The problem
Starting at the line that contains "Select the $38.20", return every line down to the end of the records below, exactly as written.

Input records
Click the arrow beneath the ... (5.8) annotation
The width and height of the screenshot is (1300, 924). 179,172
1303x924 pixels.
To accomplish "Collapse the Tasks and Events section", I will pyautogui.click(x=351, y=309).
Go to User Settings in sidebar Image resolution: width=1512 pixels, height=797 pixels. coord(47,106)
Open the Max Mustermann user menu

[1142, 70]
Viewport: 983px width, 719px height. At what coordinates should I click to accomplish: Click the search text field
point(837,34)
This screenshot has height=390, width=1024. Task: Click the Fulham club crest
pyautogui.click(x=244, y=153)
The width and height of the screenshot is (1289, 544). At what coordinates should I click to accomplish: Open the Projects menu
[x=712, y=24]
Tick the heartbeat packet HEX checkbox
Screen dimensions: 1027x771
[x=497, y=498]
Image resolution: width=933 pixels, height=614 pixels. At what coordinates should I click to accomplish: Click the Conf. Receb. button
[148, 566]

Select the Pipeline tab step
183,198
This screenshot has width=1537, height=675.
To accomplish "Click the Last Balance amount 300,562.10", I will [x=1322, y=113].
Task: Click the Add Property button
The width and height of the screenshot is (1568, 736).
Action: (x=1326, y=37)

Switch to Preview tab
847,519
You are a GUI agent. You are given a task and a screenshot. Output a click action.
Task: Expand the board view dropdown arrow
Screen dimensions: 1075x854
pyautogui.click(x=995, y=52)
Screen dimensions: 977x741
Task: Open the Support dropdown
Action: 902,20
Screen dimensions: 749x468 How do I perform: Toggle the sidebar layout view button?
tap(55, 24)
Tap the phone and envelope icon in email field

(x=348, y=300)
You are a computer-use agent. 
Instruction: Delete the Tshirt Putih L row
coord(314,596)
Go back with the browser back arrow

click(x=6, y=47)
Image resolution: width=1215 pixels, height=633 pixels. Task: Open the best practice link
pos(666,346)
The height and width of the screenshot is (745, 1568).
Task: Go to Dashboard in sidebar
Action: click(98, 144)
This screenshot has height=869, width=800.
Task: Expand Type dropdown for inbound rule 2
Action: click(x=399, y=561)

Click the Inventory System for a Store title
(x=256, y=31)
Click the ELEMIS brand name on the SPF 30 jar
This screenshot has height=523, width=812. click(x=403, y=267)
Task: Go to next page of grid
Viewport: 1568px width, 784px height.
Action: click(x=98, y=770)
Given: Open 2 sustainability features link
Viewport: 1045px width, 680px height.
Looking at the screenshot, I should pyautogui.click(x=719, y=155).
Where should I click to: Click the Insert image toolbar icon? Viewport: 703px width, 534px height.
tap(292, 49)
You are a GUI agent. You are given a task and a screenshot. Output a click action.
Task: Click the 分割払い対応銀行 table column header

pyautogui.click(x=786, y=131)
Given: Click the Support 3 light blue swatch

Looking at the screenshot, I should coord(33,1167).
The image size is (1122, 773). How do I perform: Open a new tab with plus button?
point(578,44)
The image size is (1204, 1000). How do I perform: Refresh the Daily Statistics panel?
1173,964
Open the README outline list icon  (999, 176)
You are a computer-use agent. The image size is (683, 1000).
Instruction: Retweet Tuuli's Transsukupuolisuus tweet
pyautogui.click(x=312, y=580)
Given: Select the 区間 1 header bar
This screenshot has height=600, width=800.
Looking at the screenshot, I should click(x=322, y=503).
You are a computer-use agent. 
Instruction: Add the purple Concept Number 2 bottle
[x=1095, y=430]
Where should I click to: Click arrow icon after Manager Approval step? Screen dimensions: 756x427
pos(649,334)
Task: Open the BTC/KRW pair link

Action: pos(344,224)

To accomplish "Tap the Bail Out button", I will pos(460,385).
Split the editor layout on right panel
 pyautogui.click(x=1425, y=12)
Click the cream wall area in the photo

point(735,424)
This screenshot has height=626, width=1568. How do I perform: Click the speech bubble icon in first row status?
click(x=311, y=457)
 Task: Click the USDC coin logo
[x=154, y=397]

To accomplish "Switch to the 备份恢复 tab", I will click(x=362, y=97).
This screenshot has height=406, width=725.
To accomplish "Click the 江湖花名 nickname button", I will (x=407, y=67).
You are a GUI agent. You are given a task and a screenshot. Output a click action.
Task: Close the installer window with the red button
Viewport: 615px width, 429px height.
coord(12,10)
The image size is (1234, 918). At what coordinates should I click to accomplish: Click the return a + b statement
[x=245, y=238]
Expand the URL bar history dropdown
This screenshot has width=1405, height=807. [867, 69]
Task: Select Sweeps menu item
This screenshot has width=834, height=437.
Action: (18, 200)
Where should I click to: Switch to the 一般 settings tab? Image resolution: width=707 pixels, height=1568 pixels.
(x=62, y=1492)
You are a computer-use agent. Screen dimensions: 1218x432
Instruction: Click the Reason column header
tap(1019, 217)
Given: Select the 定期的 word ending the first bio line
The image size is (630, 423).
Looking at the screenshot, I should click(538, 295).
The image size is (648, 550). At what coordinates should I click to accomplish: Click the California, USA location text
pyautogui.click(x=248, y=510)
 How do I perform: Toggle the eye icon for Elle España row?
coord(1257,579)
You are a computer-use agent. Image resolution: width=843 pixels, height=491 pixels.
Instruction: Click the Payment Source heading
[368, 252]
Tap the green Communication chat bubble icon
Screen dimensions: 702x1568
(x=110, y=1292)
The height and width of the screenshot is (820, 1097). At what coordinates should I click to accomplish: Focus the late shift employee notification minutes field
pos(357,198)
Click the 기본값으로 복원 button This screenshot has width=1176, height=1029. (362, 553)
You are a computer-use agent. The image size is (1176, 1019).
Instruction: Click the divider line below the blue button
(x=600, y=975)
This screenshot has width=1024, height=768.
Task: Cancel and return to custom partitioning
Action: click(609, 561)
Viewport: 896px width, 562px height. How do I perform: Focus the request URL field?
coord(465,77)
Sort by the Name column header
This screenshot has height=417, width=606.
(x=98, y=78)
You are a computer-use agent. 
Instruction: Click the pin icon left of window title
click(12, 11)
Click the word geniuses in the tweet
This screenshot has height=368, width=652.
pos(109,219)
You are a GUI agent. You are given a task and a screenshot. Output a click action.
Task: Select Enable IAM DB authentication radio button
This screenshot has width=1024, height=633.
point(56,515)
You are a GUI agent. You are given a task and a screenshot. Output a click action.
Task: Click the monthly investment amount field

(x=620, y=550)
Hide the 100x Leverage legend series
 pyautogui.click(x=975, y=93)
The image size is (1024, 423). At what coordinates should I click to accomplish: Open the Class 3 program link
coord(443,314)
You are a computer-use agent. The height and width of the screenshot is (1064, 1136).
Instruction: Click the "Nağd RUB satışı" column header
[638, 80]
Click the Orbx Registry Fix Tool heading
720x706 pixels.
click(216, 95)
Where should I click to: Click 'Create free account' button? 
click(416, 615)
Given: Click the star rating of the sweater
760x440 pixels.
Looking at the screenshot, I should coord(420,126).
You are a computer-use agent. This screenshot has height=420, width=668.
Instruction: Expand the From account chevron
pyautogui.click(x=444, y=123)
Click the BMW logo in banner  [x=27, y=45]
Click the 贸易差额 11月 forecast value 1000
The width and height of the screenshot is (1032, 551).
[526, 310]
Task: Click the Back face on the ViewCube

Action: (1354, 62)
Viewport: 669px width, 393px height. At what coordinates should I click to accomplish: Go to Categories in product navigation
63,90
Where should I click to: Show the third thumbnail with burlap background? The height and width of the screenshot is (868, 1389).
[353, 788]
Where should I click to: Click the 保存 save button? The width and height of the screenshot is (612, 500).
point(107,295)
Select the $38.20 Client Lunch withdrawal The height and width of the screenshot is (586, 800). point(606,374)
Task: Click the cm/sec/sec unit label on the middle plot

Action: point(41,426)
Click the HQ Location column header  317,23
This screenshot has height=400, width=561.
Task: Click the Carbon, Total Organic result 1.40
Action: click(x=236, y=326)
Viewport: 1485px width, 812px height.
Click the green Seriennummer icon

Task output
Select the $38.20 Client Lunch withdrawal The height and width of the screenshot is (586, 800). point(606,374)
Task: Click the cm/sec/sec unit label on the middle plot

Action: point(41,426)
Click the HQ Location column header  317,23
This screenshot has height=400, width=561.
Task: Click the Carbon, Total Organic result 1.40
Action: click(x=236, y=326)
Viewport: 1485px width, 812px height.
Click the green Seriennummer icon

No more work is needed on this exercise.